Smuggled into the country, 80 tonnes of the low-quality drugs had been destroyed after being seized from importing companies, stores and pharmacies since March 22. As many as 300 tonnes was destroyed last year, the Ministry of Public Health said.

Some store owners and importing companies were fined, the ministry said, adding their stores were closed temporarily; permits invalidated and cases referred to judicial organs.

However, a resident of the Mairwais Maidan neighbourhood in Kabul City, Jamal Ahmad, said the measures taken by the ministry were not enough to prevent the smuggling and sale of such medicine.

In order to curb the business of substandard medicine, which sometimes killed patients, the dealers must be awarded exemplary punishment, he stressed.

 “While buying medicine from a store, I checked sell-by dates and most of the drugs were expired. I returned them to the pharmacist. It is a big problem for uneducated people to read the expiry dates,” he added.

“Closing medical stores for a few days can’t solve the problem. Pharmacies selling substandard drugs should be fined and closed down for at least six months,” Ahmad stressed.

If such medicines were found in the same stores for a second time, their permits be scrapped and owners sent to jail for two years, he suggested.

“You may recognise expired medicine, but it is difficult identifying low-quality drugs,” said Zulekha, a resident of the Dasht-i-Barchi locality.

“I bought antibiotic for my patient from a store. When I took them to a physician, he told me they were substandard and advised me to purchase the same from another pharmacist,” the 22-year-old added.

Dr. Ikram Arzo, an ear, nose and throat (ENT) specialist and lecturer at the Kabul Medical University, said low-quality medicine caused disorders and other problems.  It also makes it hard for doctors to diagnose pathogens.

[Records taken from a collection]
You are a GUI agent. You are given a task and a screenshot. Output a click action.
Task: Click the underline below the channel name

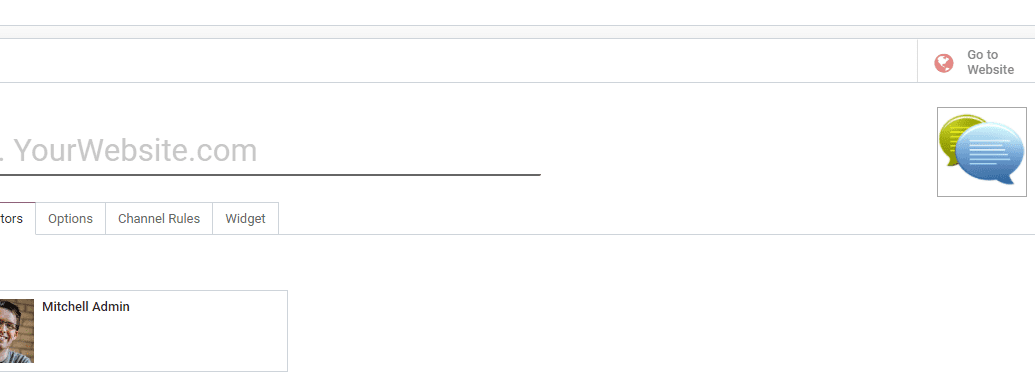pos(270,175)
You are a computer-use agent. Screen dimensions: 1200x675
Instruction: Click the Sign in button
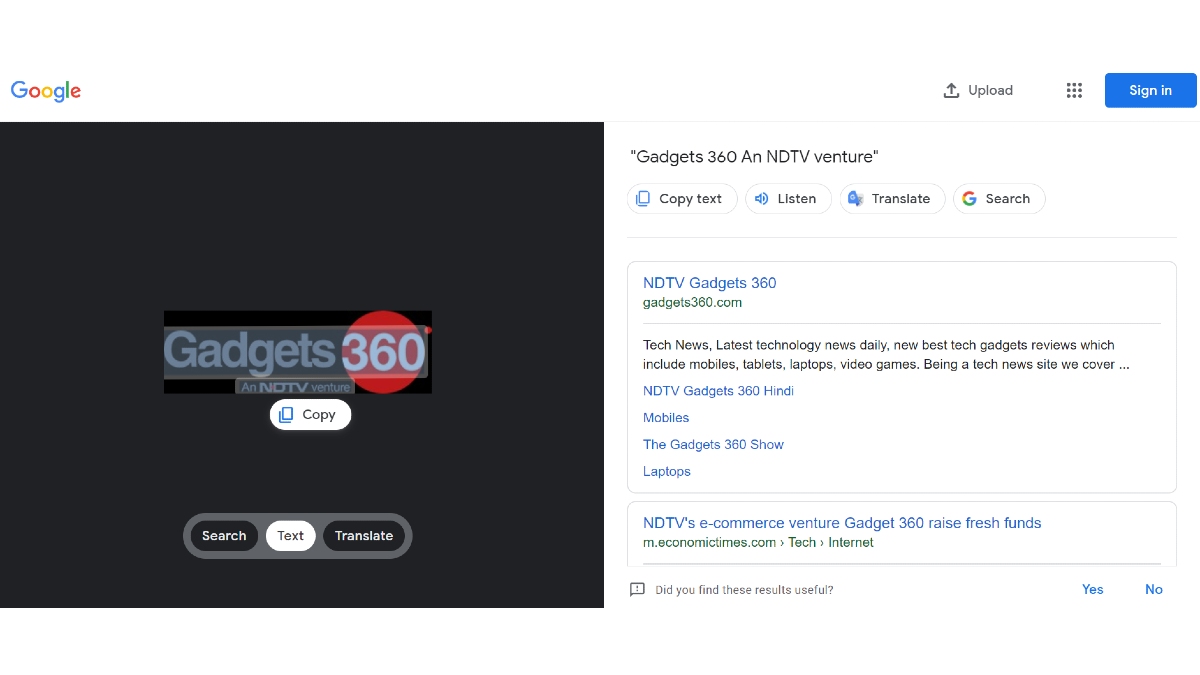click(x=1150, y=90)
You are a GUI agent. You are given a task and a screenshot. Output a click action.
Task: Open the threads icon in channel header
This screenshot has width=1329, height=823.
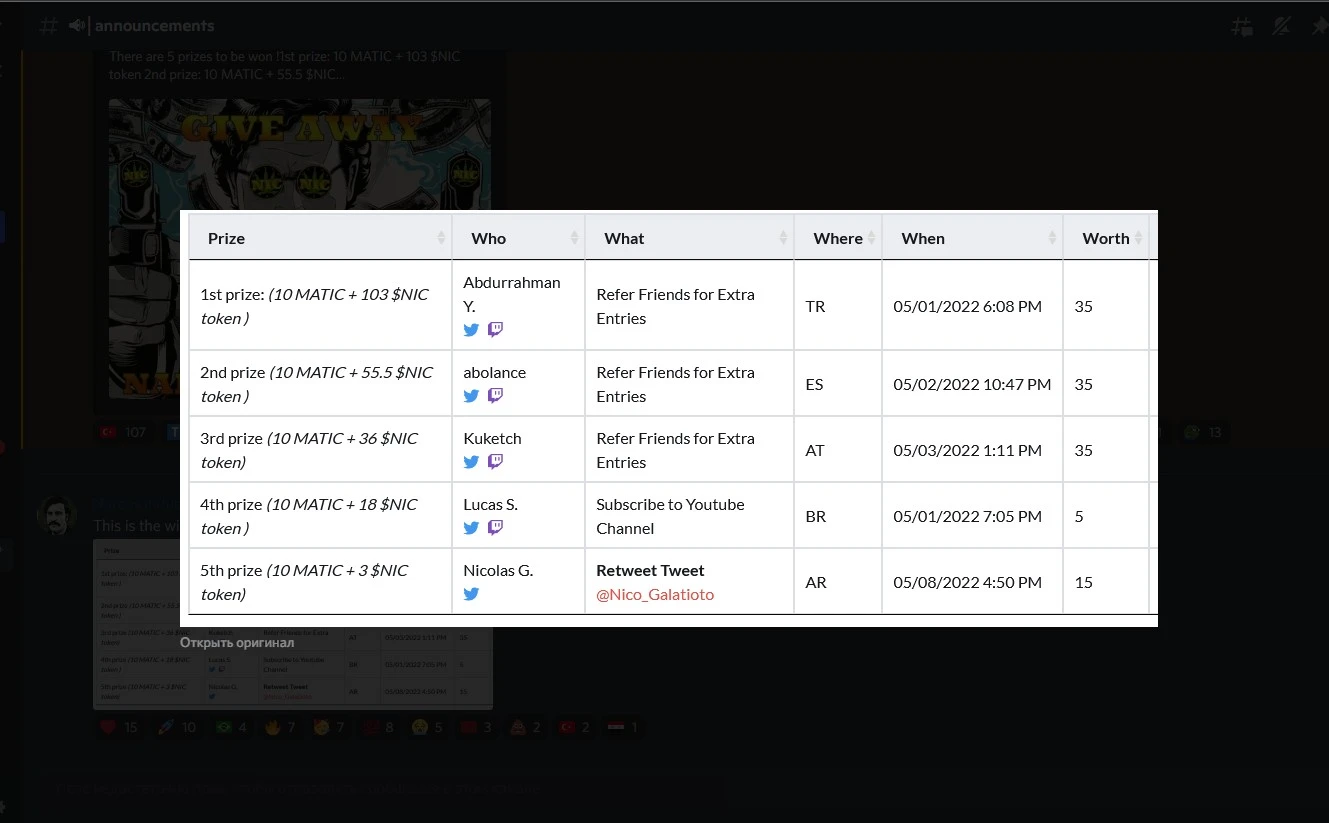(1241, 26)
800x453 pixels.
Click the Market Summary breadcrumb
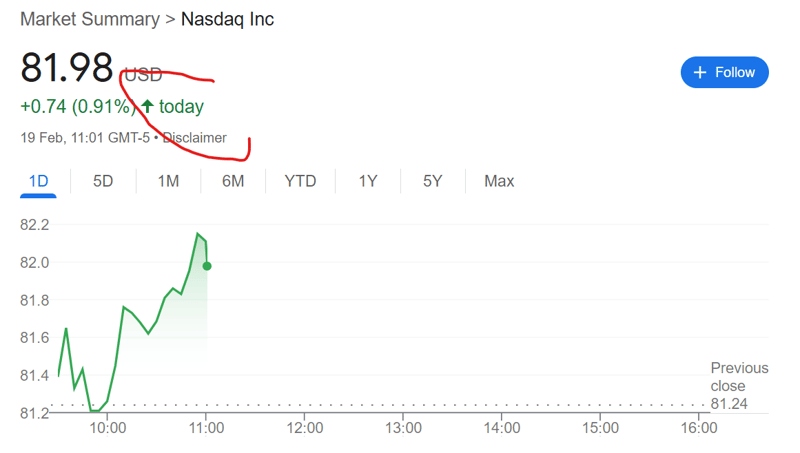(89, 19)
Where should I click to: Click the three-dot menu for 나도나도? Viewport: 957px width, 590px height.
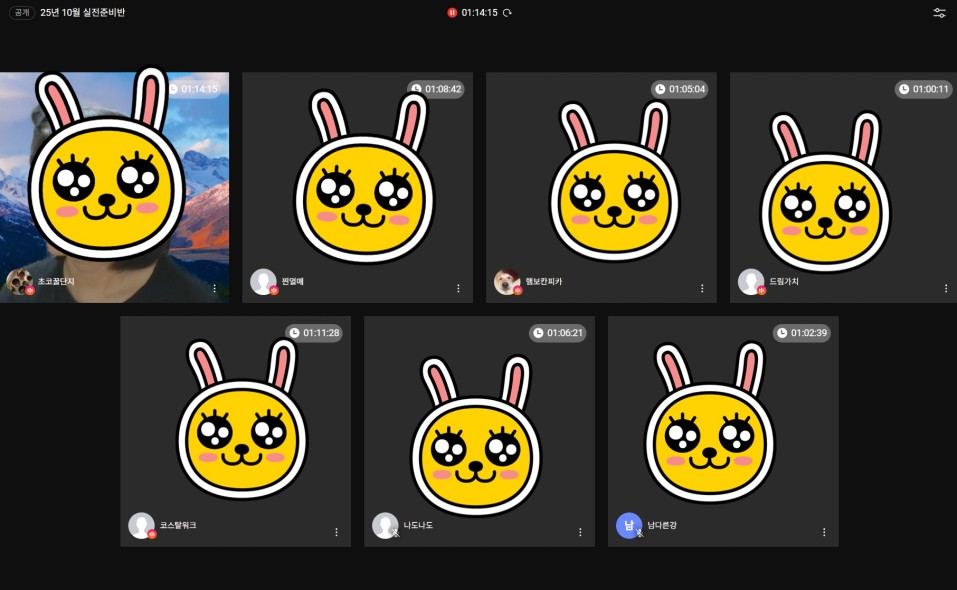click(580, 532)
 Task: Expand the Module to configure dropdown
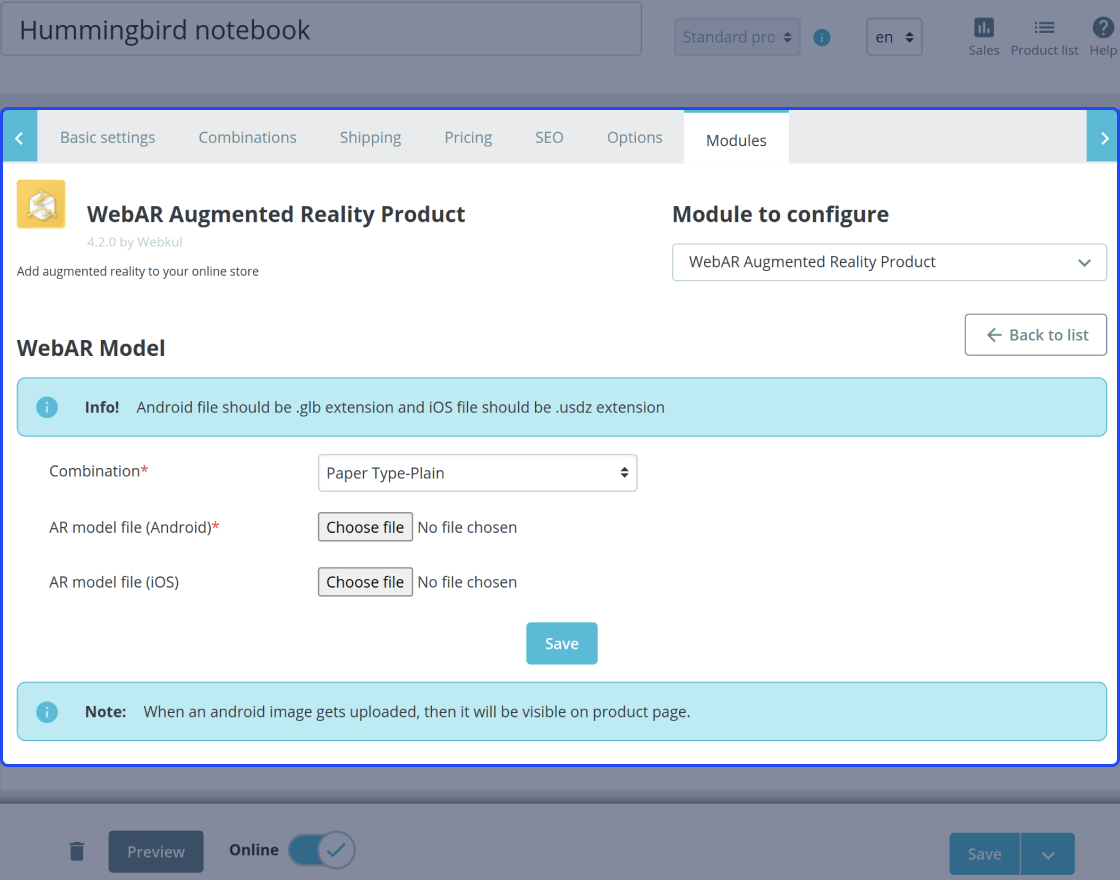pos(889,262)
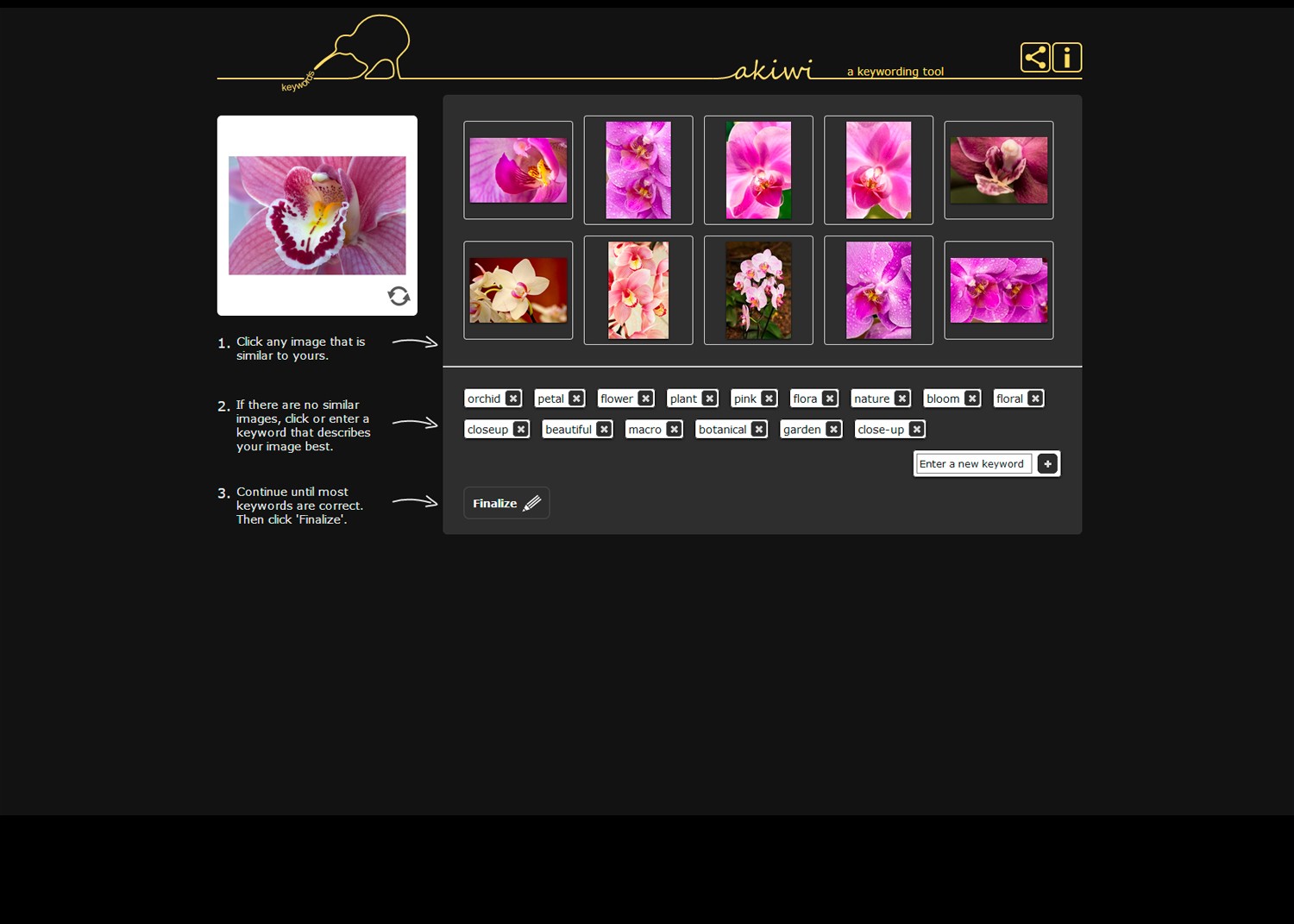Remove the 'macro' keyword with its x icon
The height and width of the screenshot is (924, 1294).
click(x=675, y=429)
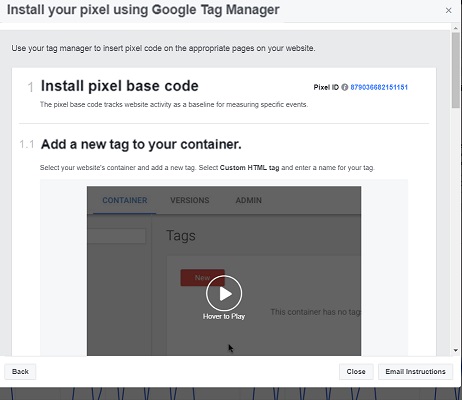The image size is (462, 400).
Task: Go back with the Back button
Action: (x=20, y=372)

TASK ITEM
Continue the text on low-quality medicine in Kabul, starting after its last sentence. The records are separate material with no connection to the text.

EXERCISE RESPONSE
According to the ministry, a survey conducted by the Johns Hopkins University of the United States shows about 94 percent of the medicine used in Afghanistan is of low-quality.

But Arzo, acknowledging that substandard medicines were being imported to the country due to lack of border controls, rejected the survey’s findings as inaccurate. Since such drugs claim the lives of people, the dealers be treated according to the Islamic law and given harsh punishments, he said.

Pediatrician Abdullah, an advisor to the Japan International Cooperation Agency (JICA), said drug stores, pharmacies and importers should be closely monitored.

Acting Public Health Minister Dr. Suraya Dalil said the ministry had fined and closed some stores and companies since March 22, 2011. Their work permits were also withdrawn.

Inadequate checks at borders let opportunists smuggle spurious medicine into the country, she said, adding the ministry’s monitoring teams were controlling pharmacies and drug companies.

But Dr Syed Mohammad Ibrahim Kamil, head of the Department of Health Law and Evaluation, said under the relevant rule, a pharmacy or pharmaceutical selling poor-quality or expired medicine be warned for the first time.

 The stores be shut down for 15 days if they violate the law a second time; their shops be closed for six months in addition to cash fine if they are caught doing it for a third time. A fourth violation should entail cancellation of their work permits and import licences, he posited.

A committee of professionals had been working over the past two weeks on the medicine law, proposing severe punishments for violators, Kamil revealed.

The committee has been asked to frame regulations, containing advice, cash fine and business closure for sellers of poor-quality and expired medicine for a first time. Their stores will be sealed for six months in case of a second violation.

Business licences and work permits of the companies and stores will be revoked and they will be referred to the prosecutor’s office in the third step, he concluded.

The interior ministry has been cooperating with the public health ministry in preventing the import of spurious drugs, according to Ghulam Seddiq Siddiqui, a spokesman for the ministry.

He referred to the seizure of 14 truckloads of expired and low-quality medicine by police in Kabul three months ago. The people involved were referred to judicial institutions.

According to the public health ministry, there are 100 medicine-importing companies, 11 pharmaceuticals and 12,500 pharmacies across the country.